The facility failed to implement a comprehensive care plan that addressed trauma-informed care for two residents with trauma-related diagnoses. For one resident with dementia, major depressive disorder, generalized anxiety disorder, and PTSD, there were no trauma screenings or assessments completed since admission, and no documentation in the care plan, nursing notes, or physician notes regarding trauma, triggers, or trauma-informed interventions. The resident's care plan only referenced cognitive impairment, depression, anxiety, and a history of alcohol abuse, without any mention of trauma-informed care. The nursing assistant Kardex also lacked any information related to trauma-informed care for this resident. Interviews with facility staff confirmed that no trauma assessments were completed and that trauma-related needs were not included in the care plan or daily care routines. Similarly, another resident with PTSD, major depressive disorder, generalized anxiety disorder, and other medical conditions did not have trauma-informed care addressed in the baseline care plan.
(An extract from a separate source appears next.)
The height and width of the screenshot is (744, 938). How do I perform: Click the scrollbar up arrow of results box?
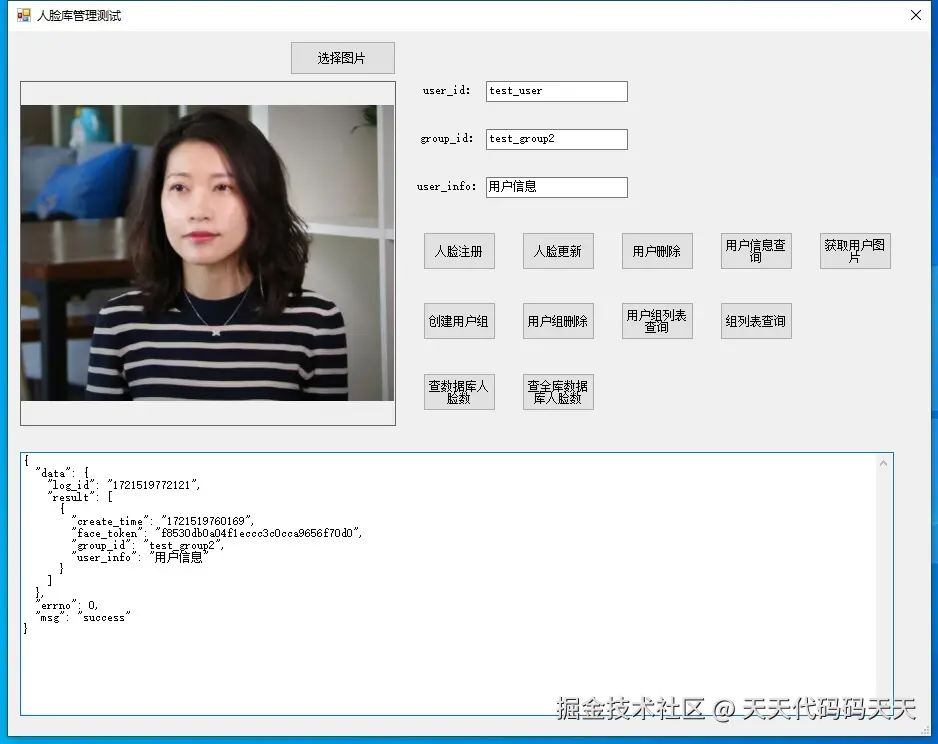tap(882, 461)
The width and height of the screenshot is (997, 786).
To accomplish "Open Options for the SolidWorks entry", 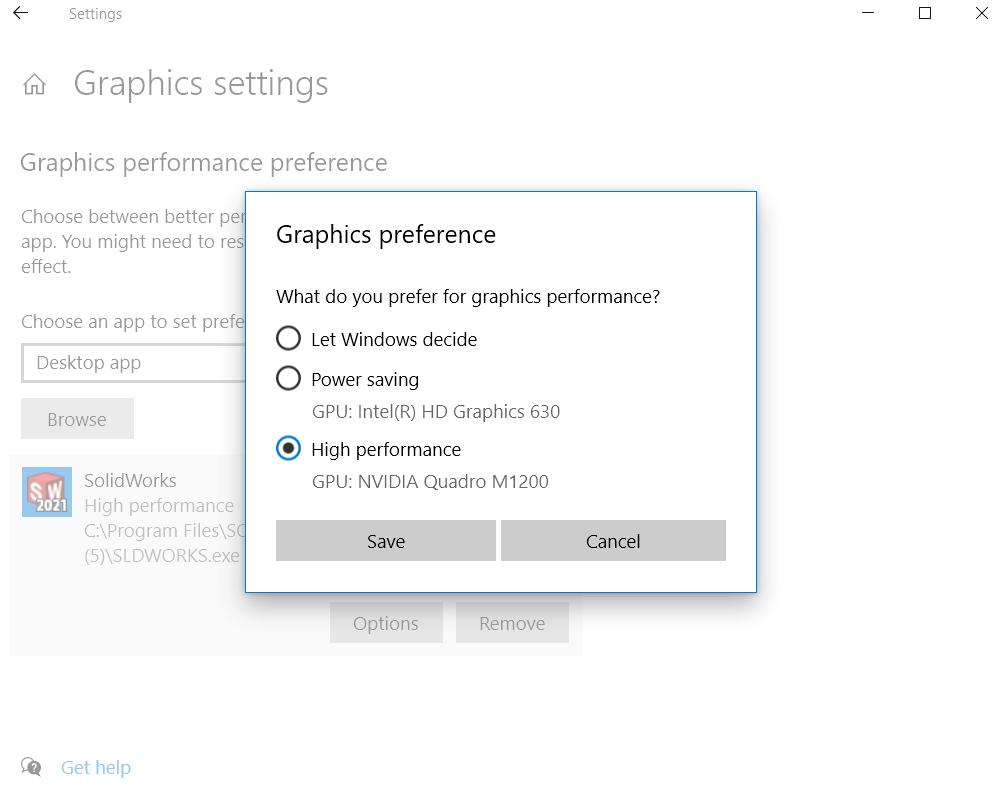I will [x=386, y=622].
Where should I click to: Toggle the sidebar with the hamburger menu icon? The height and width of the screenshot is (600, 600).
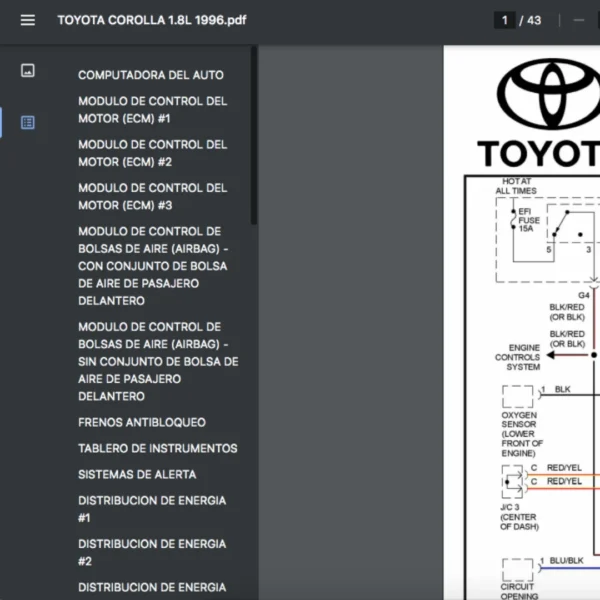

The baseline care plan included information on adjustment issues, risk factors, and therapy needs, but omitted any reference to PTSD or trauma-informed interventions. Staff interviews revealed that a trauma assessment was not completed within the required timeframe after admission, and as a result, trauma care was not included in the resident's baseline care plan. The facility's own policies required trauma-informed, person-centered care planning, but these were not followed for the residents reviewed.

Plan Of Correction

All residents have the ability to be affected. Social Services and all staff educated by DON on Trauma-Informed Care 5/22/25. PCC Trauma-Informed Care assessment put in place and completed by social services on 5/22/25 for #25, #140, and on all appropriate residents. DON/designee to audit trauma-informed assessments on new admissions weekly for 4 weeks. Results to be reviewed in QAPI.